From that perspective, my OK-ness is freedom, it is choosing how I am and how to respond. It’s recognising there is not an immediate crisis that I need to attend to in my personal life.

And yet, this line of thinking can lead me astray, and definitely becomes its own consumerist seduction. The ‘wellness industry’ is massive, it’s all about feeling good, feeling good about yourself, feeling calm, feeling detached, having abundance, manifesting what you want, going to retreats and getting bodywork and never having anxiety.

What’s going on around us should make me anxious, and does. I don’t want to feel better simply because I have the option to live with my needs met. It’s not true that there is any actual security, if that’s defined as ‘protection from harm’ or any kind of predictability. When I see myself accurately I am interdependent with other people, and other beings.

There are not refuges untouched by the crises around us. I feel waves of grief, seeing images of people hurting and killing each other, of elephants being rounded up and massacred, of fires displacing people from their homes, of animals being abused for the food supply, of forests clear-cut and the mantle of the earth stripped for resources.

Real freedom isn’t being OK, in other words, it’s the capacity to feel, and to sit with the paradox that feelings include fear and grief as well as joy and love and wonder. Real freedom, perhaps, is OK-enough to look for what is within one’s capacity to address a crisis, and to be willing to do things that have a real impact- moving to a smaller place, contributing time and resources to community and collective efforts, letting go of the need to win or have everything I want. It’s discovering the ways I participate in dominance and extraction and avoiding denial or justifications. It’s the willingness to stay in the discomfort of awareness, not to feel like I’ve done my part by recycling or posting articles somewhere. It’s by committing to love and being with the trouble.

We are prone to find solutions and yet our solution-oriented thinking comes along with an inability to know everything and predict the outcomes of our actions.
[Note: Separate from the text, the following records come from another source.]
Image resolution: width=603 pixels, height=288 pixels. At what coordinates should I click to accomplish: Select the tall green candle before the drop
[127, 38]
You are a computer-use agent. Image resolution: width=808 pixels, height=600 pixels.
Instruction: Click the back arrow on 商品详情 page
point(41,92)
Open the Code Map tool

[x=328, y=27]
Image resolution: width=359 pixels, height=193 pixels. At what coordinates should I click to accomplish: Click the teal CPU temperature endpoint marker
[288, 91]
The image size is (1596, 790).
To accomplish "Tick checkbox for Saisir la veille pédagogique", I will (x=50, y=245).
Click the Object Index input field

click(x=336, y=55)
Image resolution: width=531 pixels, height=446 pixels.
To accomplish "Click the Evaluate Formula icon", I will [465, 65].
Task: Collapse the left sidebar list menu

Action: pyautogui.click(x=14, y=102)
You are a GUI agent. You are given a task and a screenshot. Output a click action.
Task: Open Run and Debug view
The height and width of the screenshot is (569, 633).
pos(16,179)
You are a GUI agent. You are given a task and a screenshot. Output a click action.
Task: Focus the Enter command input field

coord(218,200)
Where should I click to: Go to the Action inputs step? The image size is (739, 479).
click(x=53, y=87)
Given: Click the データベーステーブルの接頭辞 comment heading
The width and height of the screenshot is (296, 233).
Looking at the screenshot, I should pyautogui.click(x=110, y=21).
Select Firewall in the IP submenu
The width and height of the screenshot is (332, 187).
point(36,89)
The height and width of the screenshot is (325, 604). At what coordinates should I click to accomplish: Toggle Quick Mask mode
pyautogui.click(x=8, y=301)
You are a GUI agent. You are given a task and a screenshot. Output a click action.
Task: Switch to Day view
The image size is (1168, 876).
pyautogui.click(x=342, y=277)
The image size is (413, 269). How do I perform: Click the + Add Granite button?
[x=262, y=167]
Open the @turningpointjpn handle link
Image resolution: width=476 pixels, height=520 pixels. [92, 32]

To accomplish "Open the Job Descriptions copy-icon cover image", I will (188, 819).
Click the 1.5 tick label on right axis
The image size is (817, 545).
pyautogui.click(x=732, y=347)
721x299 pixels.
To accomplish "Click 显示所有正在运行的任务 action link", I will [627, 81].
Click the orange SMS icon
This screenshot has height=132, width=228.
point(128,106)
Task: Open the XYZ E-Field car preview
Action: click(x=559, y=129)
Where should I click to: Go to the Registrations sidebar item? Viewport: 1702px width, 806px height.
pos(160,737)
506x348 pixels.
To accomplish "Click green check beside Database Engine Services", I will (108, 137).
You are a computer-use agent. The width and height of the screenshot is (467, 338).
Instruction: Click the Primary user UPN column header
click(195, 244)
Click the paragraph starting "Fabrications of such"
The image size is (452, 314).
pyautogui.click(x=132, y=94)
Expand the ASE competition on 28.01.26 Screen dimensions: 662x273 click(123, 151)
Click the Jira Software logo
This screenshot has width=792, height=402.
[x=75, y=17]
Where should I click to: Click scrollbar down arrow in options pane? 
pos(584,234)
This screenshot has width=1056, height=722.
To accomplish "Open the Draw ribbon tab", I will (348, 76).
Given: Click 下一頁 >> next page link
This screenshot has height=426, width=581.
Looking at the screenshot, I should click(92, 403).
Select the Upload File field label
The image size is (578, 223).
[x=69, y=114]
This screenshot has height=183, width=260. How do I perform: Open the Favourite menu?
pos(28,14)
It comes with our modern aversion to taking responsibility- and leads to pretty terrible ‘solutions’ that benefit a few at the expense of most, or give us a false sense that we can keep on with short-term pleasure-seeking or reward-oriented behaviour. It leads to very selective evidence inputs, or the pretense of holism when we’re simply unable to be holistic while we’re in solutions-thinking, which doesn’t even include parts of our own brain and wisdom systems.

I can be with the trouble, I can notice the cracks, and there are no answers. I can slow down and be with other beings, I can witness and feel the shudders of death and destruction around us. I can love all the beings regardless of their actions or inactions. This will have an impact and it won’t solve anything. I am in wonder, I am OK, and it hurts sometimes.